Skip to content
5-YEAR PROGRAM · YEAR 1 · PHASE 3
UPCOMING

Databases: Postgres + Redis

Third phase. SQL fluency, transactions, replication, caching. The OLTP/OLAP boundary first appears. ~7-8 weeks, ~90 hrs.

If Phase 1 was “what is a process?” and Phase 2 was “what happens between processes on different machines?”, Phase 3 is “what happens to state that has to survive both?” Every other phase from here forward — containers, Kubernetes, the data tier in Year 3, the ML platform in Year 4 — is built on top of databases that don’t lose data. If the durability primitives feel approximate, every higher tier feels approximate.

Phase 3 also has the heaviest pattern density of any Year 1 phase: write-ahead logging, LSM vs B-tree, OLTP vs OLAP, replication, idempotency, caching all get their first real encounter here. The Year 1 overview calls Phase 3 the substrate phase for state — that’s not marketing. It’s literally where five distinct pattern entries get promoted from STUB to OUTLINE in eight weeks.


Prerequisites

  • Phase 2 complete — networking internalized
  • You accept: you are not learning Postgres. You are learning what a database does, with Postgres as one implementation. The patterns (WAL, MVCC, indexes, replication) survive the tool.

Why this phase exists

Year 1 ships triage (Phase 7), which uses Postgres + Redis. Year 3 builds the lakehouse on top of object storage but with the OLTP/OLAP boundary as a key axis. Year 4 ML serving uses pgvector. Year 5 AIOps queries past incidents from Postgres.

Databases also exercise the most patterns of any Year 1 phase: write-ahead logging, indexes, MVCC, replication, idempotency, schema-on-write vs schema-on-read.


1. PROBLEM

You have data that must persist across crashes, be queried efficiently, support concurrent writers without corruption, scale beyond a single machine when needed, and recover when something breaks. That’s the database problem.

OLTP databases (Postgres, MySQL) optimize for many small concurrent transactions. OLAP databases (Trino, ClickHouse, Snowflake) optimize for few large analytical queries. Caches (Redis, Memcached) optimize for tiny reads at memory speed. Each has a place; the boundary is where most architectural mistakes happen.

◆ Records provided:
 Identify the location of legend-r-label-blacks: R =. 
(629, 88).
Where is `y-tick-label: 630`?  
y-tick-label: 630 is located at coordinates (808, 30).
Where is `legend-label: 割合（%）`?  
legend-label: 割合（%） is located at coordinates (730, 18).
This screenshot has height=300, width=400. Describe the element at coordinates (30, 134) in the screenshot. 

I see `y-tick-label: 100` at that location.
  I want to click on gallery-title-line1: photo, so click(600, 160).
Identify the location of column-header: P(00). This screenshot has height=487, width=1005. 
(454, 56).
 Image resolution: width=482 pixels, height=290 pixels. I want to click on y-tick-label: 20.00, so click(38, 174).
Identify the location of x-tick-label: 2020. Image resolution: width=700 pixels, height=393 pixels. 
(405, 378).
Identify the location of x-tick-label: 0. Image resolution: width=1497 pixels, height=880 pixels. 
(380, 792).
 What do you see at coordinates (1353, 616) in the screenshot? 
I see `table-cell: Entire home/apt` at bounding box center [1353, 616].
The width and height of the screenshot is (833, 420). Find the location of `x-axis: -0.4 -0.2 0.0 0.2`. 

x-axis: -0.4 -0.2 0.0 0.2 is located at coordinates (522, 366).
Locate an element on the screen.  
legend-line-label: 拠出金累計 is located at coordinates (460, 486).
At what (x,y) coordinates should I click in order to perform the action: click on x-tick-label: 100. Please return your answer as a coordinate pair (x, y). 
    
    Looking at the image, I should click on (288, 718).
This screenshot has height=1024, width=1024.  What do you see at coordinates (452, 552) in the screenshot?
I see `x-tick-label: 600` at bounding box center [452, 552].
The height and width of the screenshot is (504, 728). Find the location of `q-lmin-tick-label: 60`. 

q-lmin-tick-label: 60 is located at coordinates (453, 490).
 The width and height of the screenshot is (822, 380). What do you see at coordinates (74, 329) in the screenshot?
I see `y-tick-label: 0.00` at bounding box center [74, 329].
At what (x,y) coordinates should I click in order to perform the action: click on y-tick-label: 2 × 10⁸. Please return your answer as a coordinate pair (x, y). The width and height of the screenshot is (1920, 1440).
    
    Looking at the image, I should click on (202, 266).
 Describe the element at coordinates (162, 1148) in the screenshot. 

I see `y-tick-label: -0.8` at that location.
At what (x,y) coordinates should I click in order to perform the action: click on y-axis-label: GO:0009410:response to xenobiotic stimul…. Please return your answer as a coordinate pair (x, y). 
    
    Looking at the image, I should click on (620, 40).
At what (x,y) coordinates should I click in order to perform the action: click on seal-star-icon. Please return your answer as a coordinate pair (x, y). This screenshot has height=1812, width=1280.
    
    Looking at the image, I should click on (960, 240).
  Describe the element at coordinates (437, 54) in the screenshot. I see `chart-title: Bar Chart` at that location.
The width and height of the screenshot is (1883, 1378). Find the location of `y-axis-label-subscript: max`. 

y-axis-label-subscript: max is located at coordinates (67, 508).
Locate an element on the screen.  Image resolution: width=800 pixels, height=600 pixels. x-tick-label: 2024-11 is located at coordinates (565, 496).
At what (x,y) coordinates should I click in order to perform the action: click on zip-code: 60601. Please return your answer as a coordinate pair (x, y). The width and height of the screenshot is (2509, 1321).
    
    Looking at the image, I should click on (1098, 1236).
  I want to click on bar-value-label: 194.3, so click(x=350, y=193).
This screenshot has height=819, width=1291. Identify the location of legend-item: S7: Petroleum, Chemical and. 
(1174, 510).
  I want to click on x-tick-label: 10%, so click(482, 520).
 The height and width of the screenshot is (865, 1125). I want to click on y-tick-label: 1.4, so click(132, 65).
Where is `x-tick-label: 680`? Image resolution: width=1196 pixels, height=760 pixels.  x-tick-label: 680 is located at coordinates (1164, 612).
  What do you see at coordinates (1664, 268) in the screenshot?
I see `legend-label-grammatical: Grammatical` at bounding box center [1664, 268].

◆ Exercise instructions:
(1) Turn the listing lines into a numbered list, from the line containing "This screenshot has height=300, width=400." through the line containing "(380, 792).", and leave out the blank lines.
(2) Go on with the Postgres and Redis phase page from its last sentence.
The listing is unrelated to the Postgres and Redis phase page.

◆ Answers below:
(1)
1. This screenshot has height=300, width=400. Describe the element at coordinates (30, 134) in the screenshot. 
2. I see `y-tick-label: 100` at that location.
3.   I want to click on gallery-title-line1: photo, so click(600, 160).
4. Identify the location of column-header: P(00). This screenshot has height=487, width=1005. 
5. (454, 56).
6.  Image resolution: width=482 pixels, height=290 pixels. I want to click on y-tick-label: 20.00, so click(38, 174).
7. Identify the location of x-tick-label: 2020. Image resolution: width=700 pixels, height=393 pixels. 
8. (405, 378).
9. Identify the location of x-tick-label: 0. Image resolution: width=1497 pixels, height=880 pixels. 
10. (380, 792).

(2)
2. PRINCIPLES

2.1 Durability via write-ahead logging

Before mutating the on-disk data, log the intent. On crash, replay the log.

→ Pattern: write-ahead-logging

Investigate:

  • Watch Postgres WAL grow on disk; force a checkpoint; observe the file shrink/rotate
  • Read the Postgres source for XLogInsert (just enough to see the structure)
  • What does synchronous_commit = off actually trade away?

2.2 Indexes: B-tree vs LSM

B-tree: balanced, in-place updates, optimized for read-heavy. LSM: append-only, batched compaction, optimized for write-heavy.

→ Pattern: lsm-vs-btree

Investigate:

  • Build a B-tree mental model — read CMU’s database lectures or a textbook chapter
  • LSM in practice — read a RocksDB or Cassandra design doc
  • When does each win? Workload-driven analysis

2.3 MVCC + transactions

Multi-version concurrency control: each row has multiple versions; readers see a consistent snapshot; writers don’t block readers.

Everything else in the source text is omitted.